Doxxed! I totally recognize that one as the Buddha! Not sure about the others, can theology be crowdsourced?
There was a Hanuman (with the club).
The last one looks vaguely Greek, like one of those abstract virtues, Temperance or Chastity or whoever.
I for one am glad they decided to err on the side of more privacy than less.
I wonder if anyone has done a false positive rate / false negative rate(exposed faces of living people) calculation for some crude Bayesian accuracy calculations.
Google Enforces 3rd Commandment…
Is it legit to refer to commandments by number? Is the numeric order arbitrary?
I have a picture from a Halloween bonfire some years ago that iPhoto insists contains a face in the flames.
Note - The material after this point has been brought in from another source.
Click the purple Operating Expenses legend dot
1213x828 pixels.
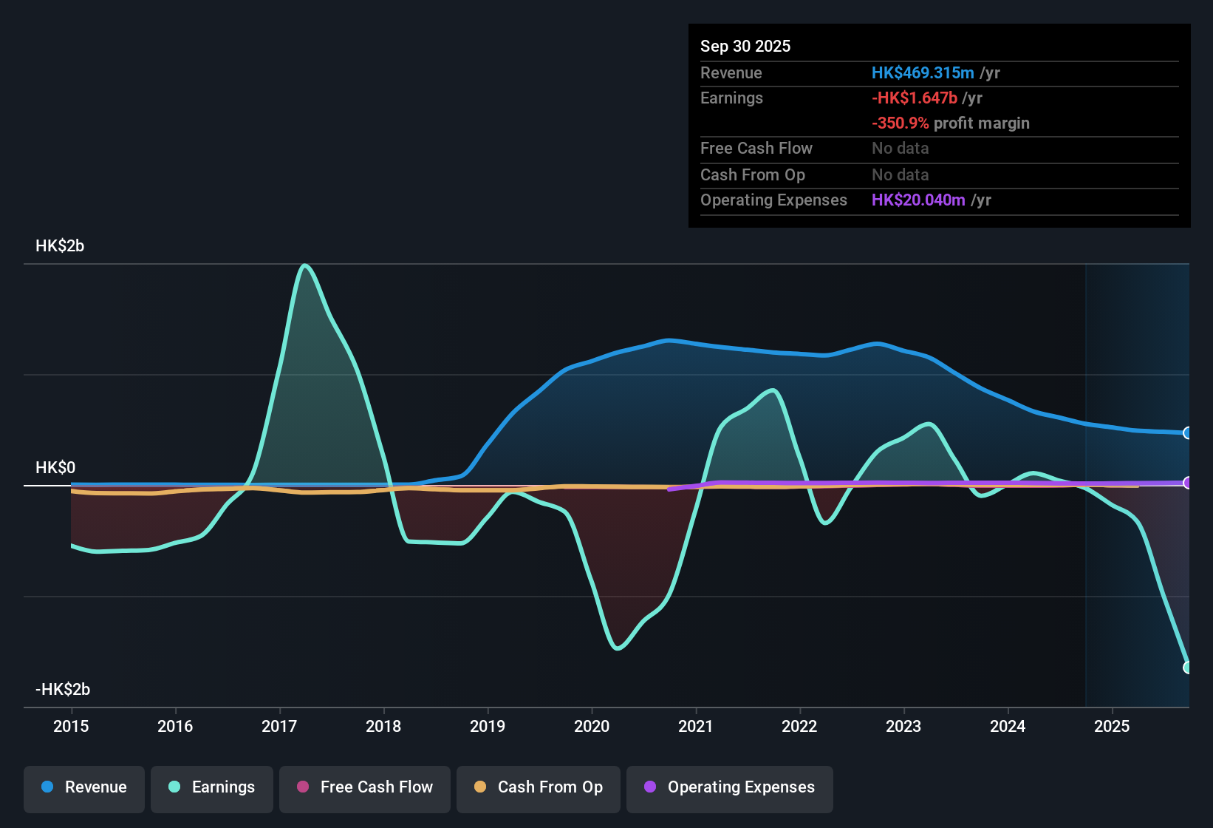[x=649, y=787]
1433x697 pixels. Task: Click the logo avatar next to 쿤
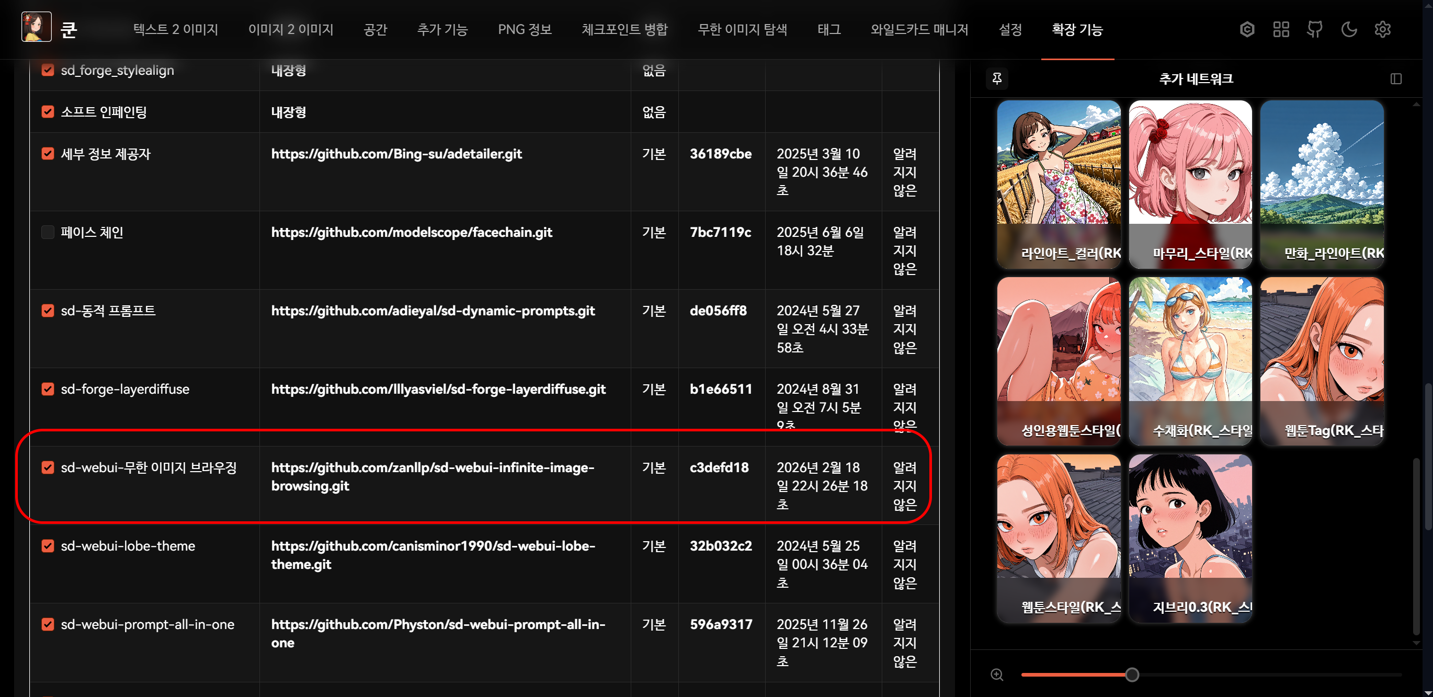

Even if you specify only the “Ten Commandments” as Christians understand the term, there are multiple groupings of the commandments in what they call the Old Testament, with some differences in the stated commandments as well as the ordering of those commandments.
Thanks for these links, that’s a cool resource. I get a funny little web developer kick when people find a way to mold the fundamentals of the web ever so subtly to reflect a specific purpose, like linking to specific verses.
It’s funny, I hadn’t really thought about how the commandments were presented, I think I subconsciously assumed they had been in some kind of appendix that was handed down from on high. I also didn’t know that the god of the bible self-identified as jealous so explicitly in multiple places.